Tardé muchos años en conocer la trastienda de un álbum que me abrió la puerta del pop-rock. En la terraza del hotel de Cádiz, con el rumor del Atlántico acallado por el volumen de mi rudimentario tocadiscos, yo escuchaba los temas una y otra vez, sin entender las letras y sin imaginar que escuchaba el canto del cisne de una banda rota por el cansancio, los desacuerdos estéticos y las diferencias personales. No había oído hablar de Yoko Ono ni de su presunta responsabilidad en la ruptura. He de reconocer que «Let it be» era el tema preferido de mi hermana. Yo prefería «Get back», pues me parecía más fresco y divertido, o «I’ve got a feeling», lleno de fuerza y con cierto desgarro. En ambos casos, las guitarras eléctricas dominaban al resto de la instrumentación, con auténtica garra roquera, y la voz de Lennon se acercaba a los registros del soul. «Two of us» era una canción emotiva y con sentido de la armonía. Las voces de McCartney y Lennon se fundían hasta ser indistinguibles, logrando un sonido arrollador. «Dig a pony» utilizaba una fórmula parecida, anticipándose a las grandes bandas de la década de los setenta. Por último, «I me mine», una composición de George Harrison, incorporaba un toque psicodélico, sin renunciar a la fibra roquera. Por supuesto, no pensaba estas cosas a los nueve años, pero sí las sentía y ahora puedo racionalizarlas.
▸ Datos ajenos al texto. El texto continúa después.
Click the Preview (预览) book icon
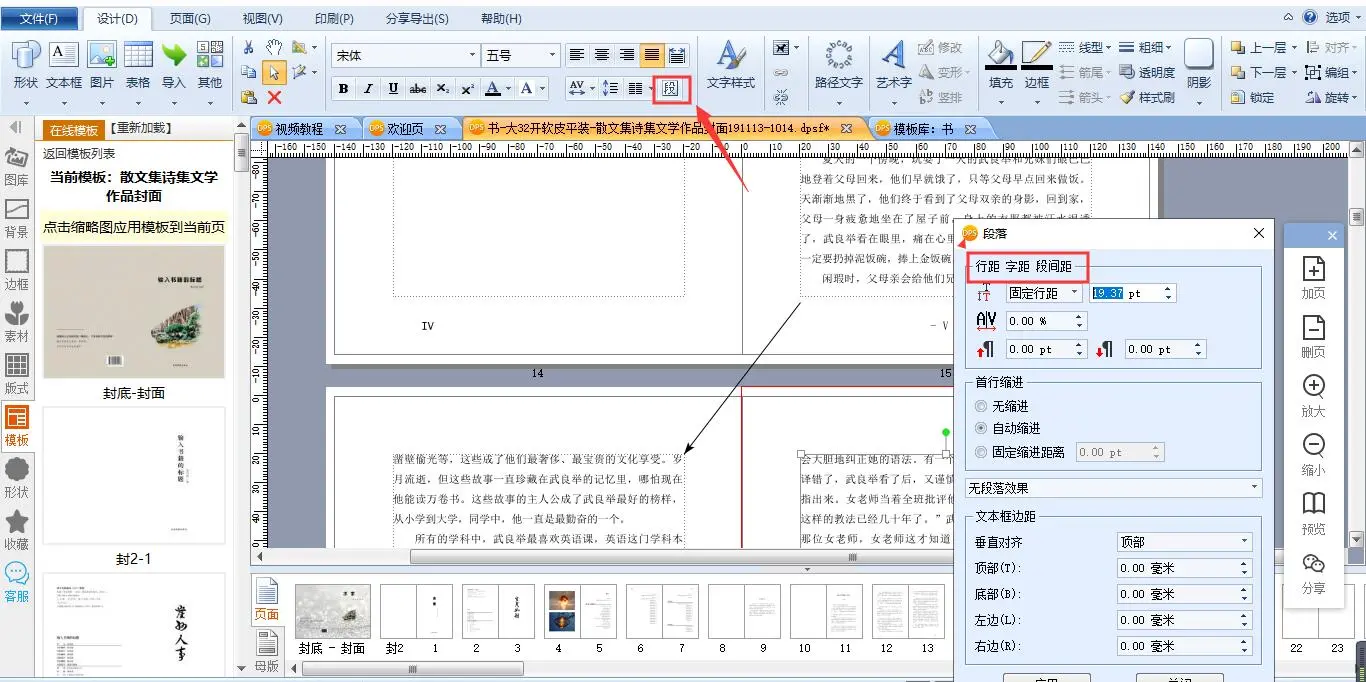click(x=1313, y=513)
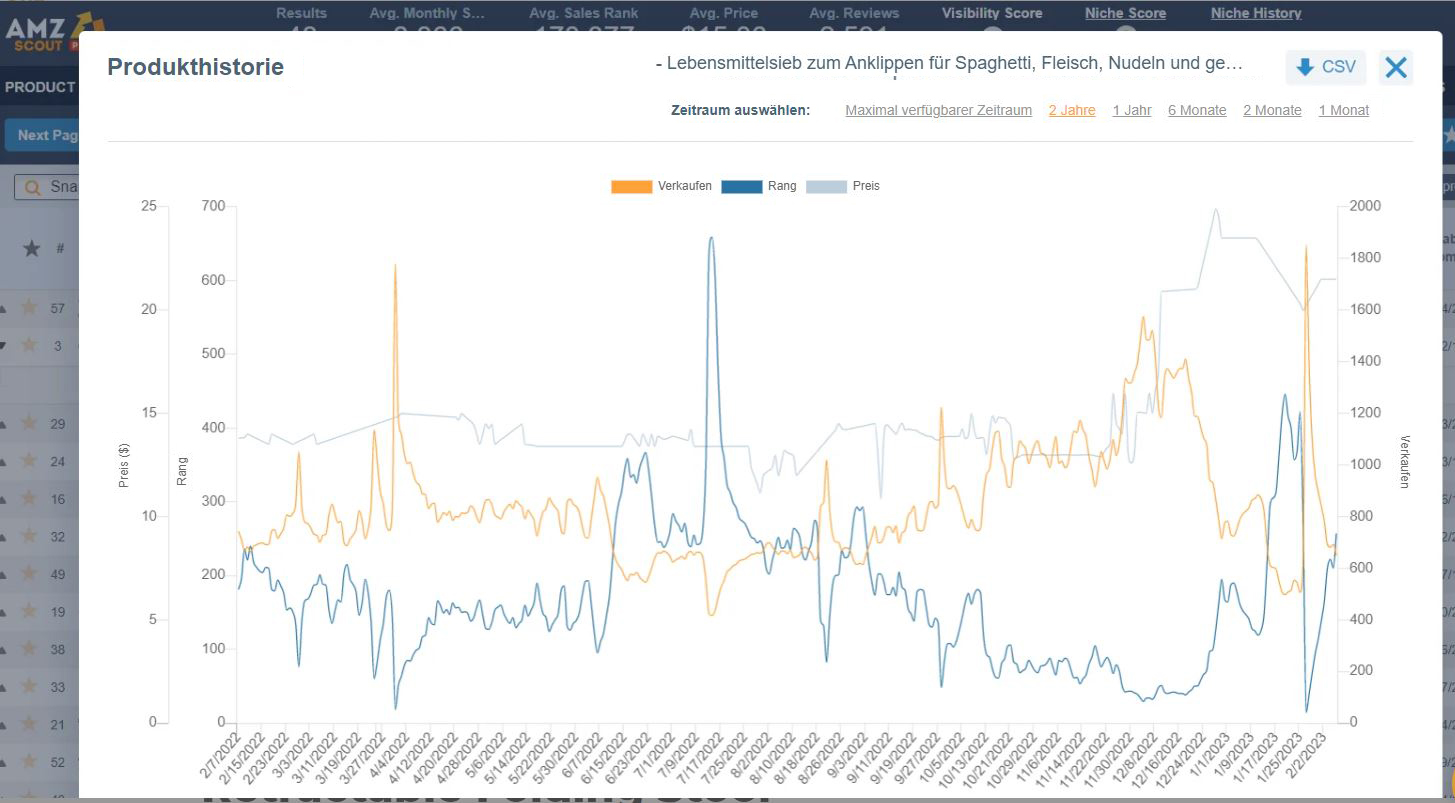Screen dimensions: 1455x803
Task: Click the star icon beside the value 29
Action: point(31,423)
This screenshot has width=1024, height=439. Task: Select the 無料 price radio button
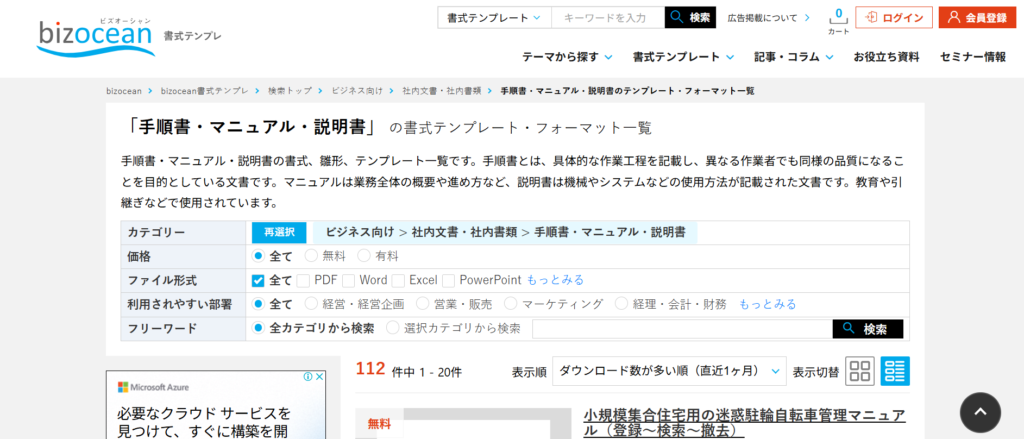(311, 256)
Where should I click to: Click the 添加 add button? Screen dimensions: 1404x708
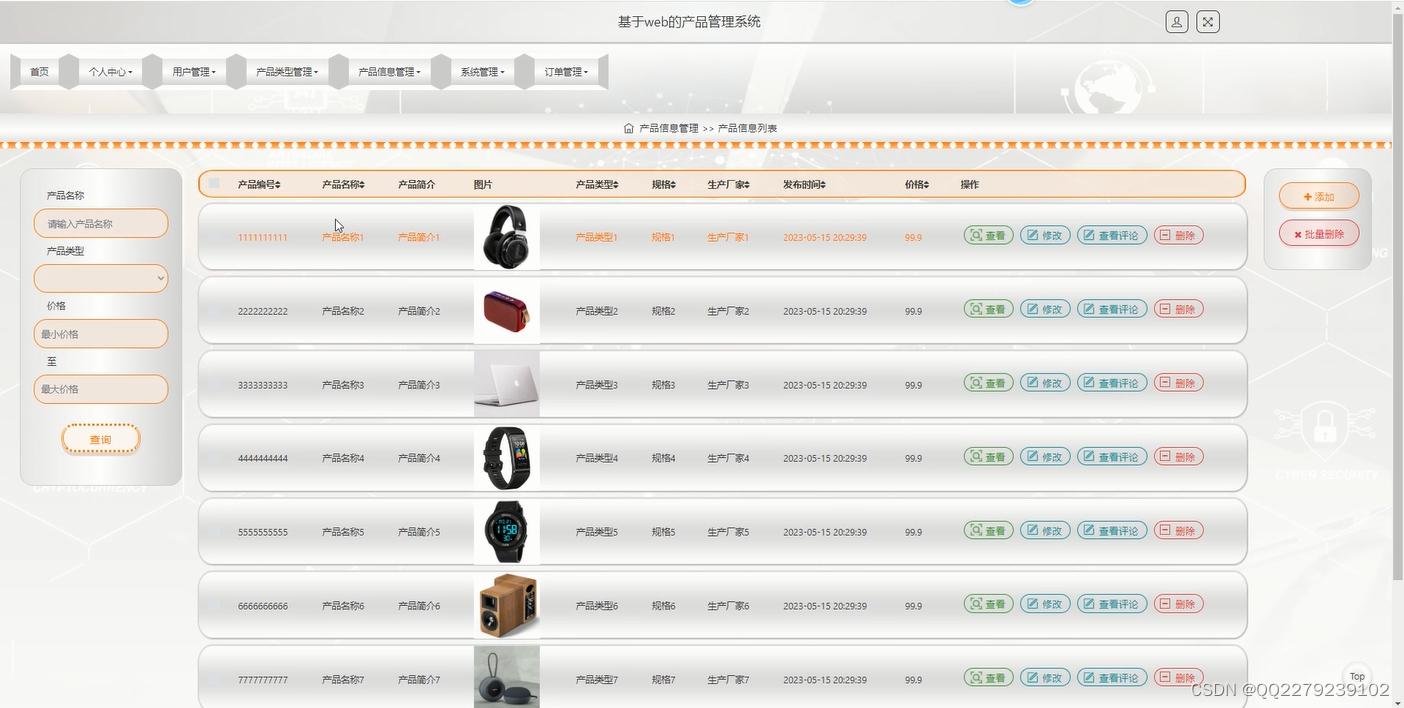[x=1318, y=196]
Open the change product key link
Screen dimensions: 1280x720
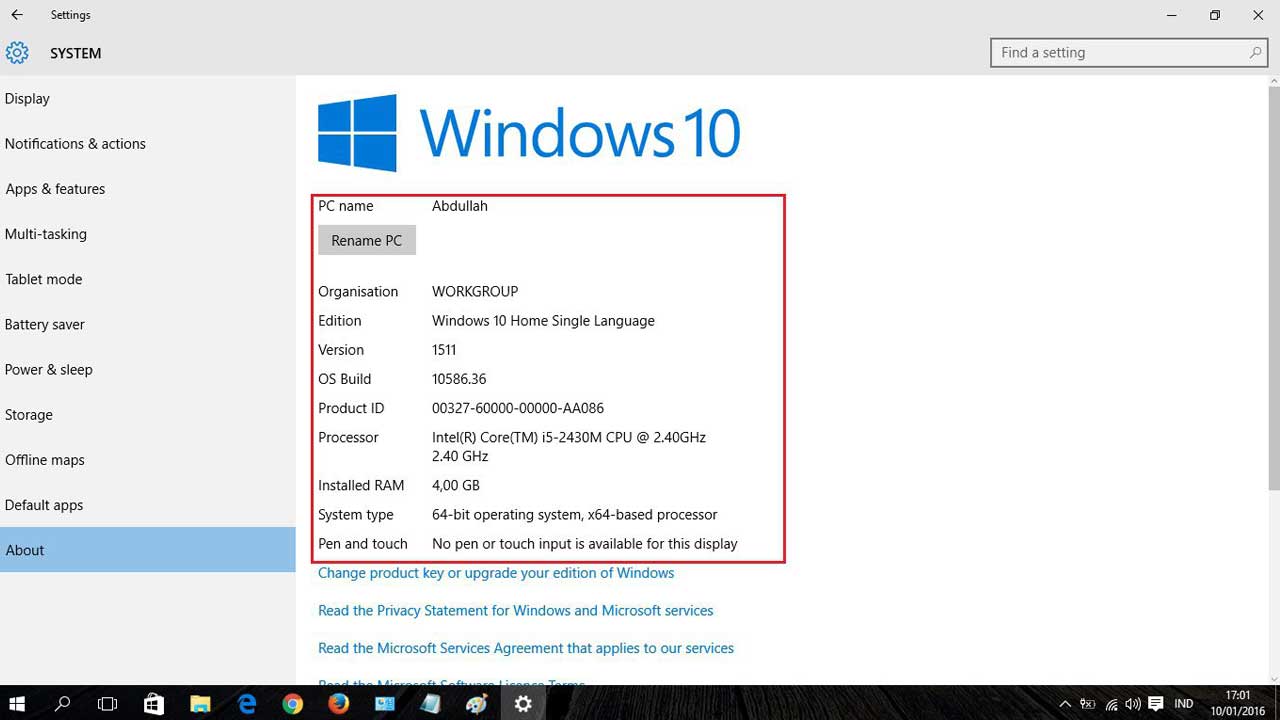click(x=496, y=572)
Aún conservo el elepé y no he olvidado el azul del océano, que en el invierno de 1972 desprendía quietud y serenidad. Gabriel Miró no se equivocaba al afirmar que el pasado es un humo dormido, una nebulosa que se abre y estremece con las palabras. Al escribir estas líneas, he visto a ese niño con un flequillo hasta las cejas que aliviaba su pesar, pinchando sin descanso las dos caras del disco, con ese placer atávico por la repetición que produce el espejismo de una eternidad suave, nada solemne. Durante esas navidades, la música de los Beatles no pudo borrar mi tristeza, pero me hizo sentir menos desdichado y me proporcionó momentos de dicha. El mundo no era tan solo un escenario de pérdidas, sino un lugar donde el horizonte se convertía en un resplandor naranja, rojo, lila y violeta, mientras unas notas incitaban a fantasear con la simple inmediatez de vivir. No era necesario mirar al pasado, ni pensar en el porvenir. La felicidad consistía en sentir la brisa en las mejillas y oír unos acordes, mezclándose con el sonido del mar. El resto quedaba en suspenso hasta que la aguja finalizaba su recorrido. Décadas después, el disco sigue produciéndome sensaciones alegres y luminosas, pero también despierta mi nostalgia. Nostalgia de la infancia, del mar y del padre que murió prematuramente.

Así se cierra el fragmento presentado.